Murati, who helped guide the development of GPT models, left OpenAI to create her own path in the AI landscape. Thinking Machines focuses on human-centered AI tools, designed to augment rather than replace workers.

Her success story is significant for two reasons:

  1. She is one of the few female leaders in AI to reach billionaire status.

  2. She represents the spin-off wave—top executives leaving big labs to create their own startups, further fragmenting the AI ecosystem.


Patterns Behind the New AI Billionaires

Looking across the list, several clear patterns emerge:

  1. Infrastructure is King – CoreWeave, DeepSeek, and Anysphere show that the biggest money lies not just in flashy apps but in the hardware, compute, and data pipelines powering AI.

  2. Spin-offs Create New Giants – Anthropic (from OpenAI) and SSI (also from OpenAI) demonstrate that talent leaving incumbents can build billion-dollar challengers.

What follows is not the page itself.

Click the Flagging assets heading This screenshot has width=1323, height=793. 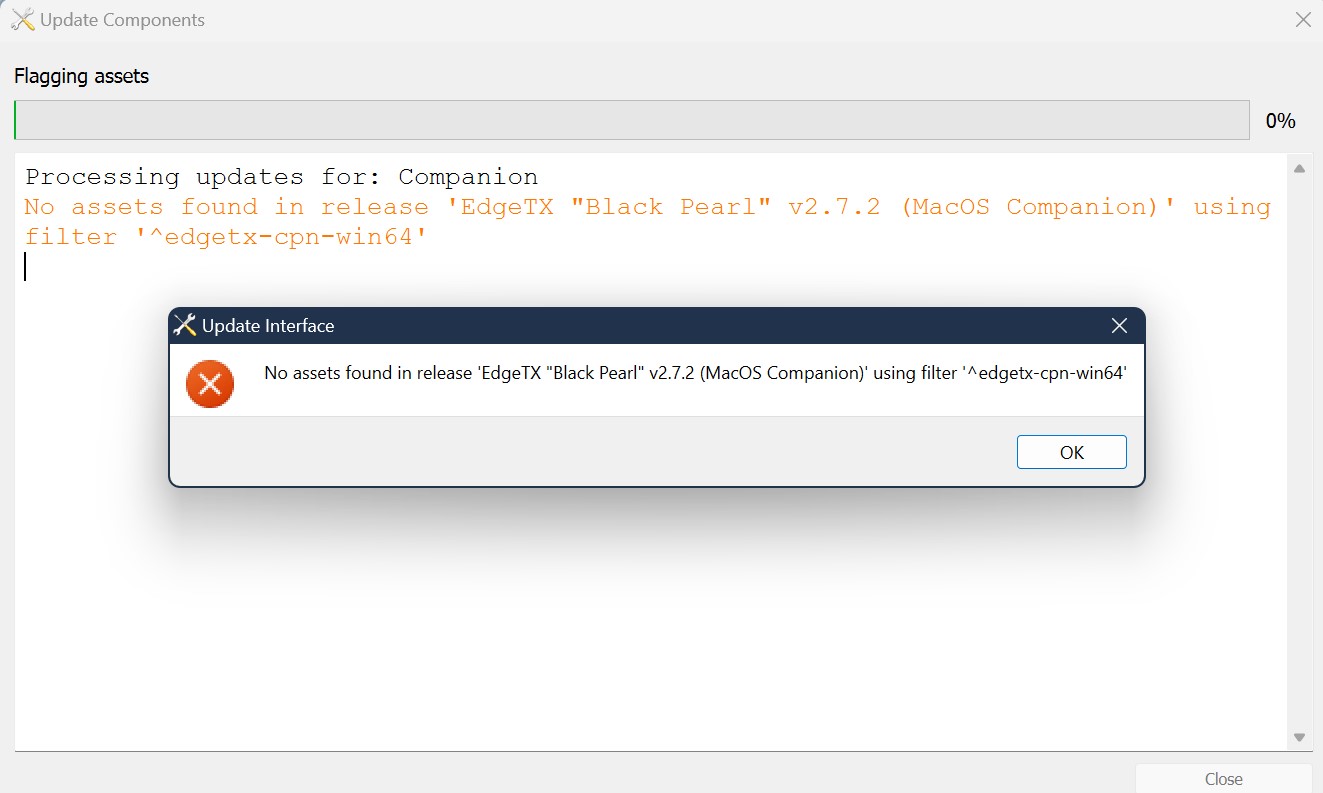click(81, 76)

  3. Global Competition Is Heating Up – While the U.S. still dominates AI wealth creation, Chinese founders like Yao Runhao and Liang Wenfeng prove that AI is central to the U.S.–China rivalry.

  4. Women Are Breaking Through – Lucy Guo and Mira Murati stand out in a sector still criticized for gender imbalance, suggesting progress in diversifying tech wealth.

  5. Safety and Ethics Are Big Business – Companies like Anthropic and SSI show that AI alignment and governance are not just philosophical debates—they’re billion-dollar industries.


Historical Comparison: Faster Than Any Previous Tech Wave

The AI billionaire surge is unprecedented in its speed. Consider this:

  • The personal computer revolution minted billionaires like Bill Gates and Michael Dell—but it took decades.

  • The internet wave created Google, Amazon, and Facebook billionaires within 10–15 years.

  • The mobile wave (2007–2015) saw Uber, Airbnb, and ByteDance create fortunes in under a decade.

  • The AI wave (2022–2025) has minted billionaires in just three years—a record acceleration.

This shows that the AI adoption curve is collapsing time: both products and fortunes are scaling at lightning pace.


Conclusion

The list of new AI billionaires in 2025 is more than a ranking, it’s a snapshot of how artificial intelligence is reshaping the world. From cloud infrastructure to humanoid robots, from AI search engines to creator platforms, these fortunes were built on reshaping how humans interact with technology.

Some are betting on speed and scale, others on safety and ethics, and still others on entertainment and personalization. But together, they represent the dawn of an era where AI wealth rivals oil wealth, and algorithmic power rivals industrial power.

In the years to come, we may see not just new billionaires, but entirely new definitions of what wealth and influence mean in a world governed by artificial intelligence.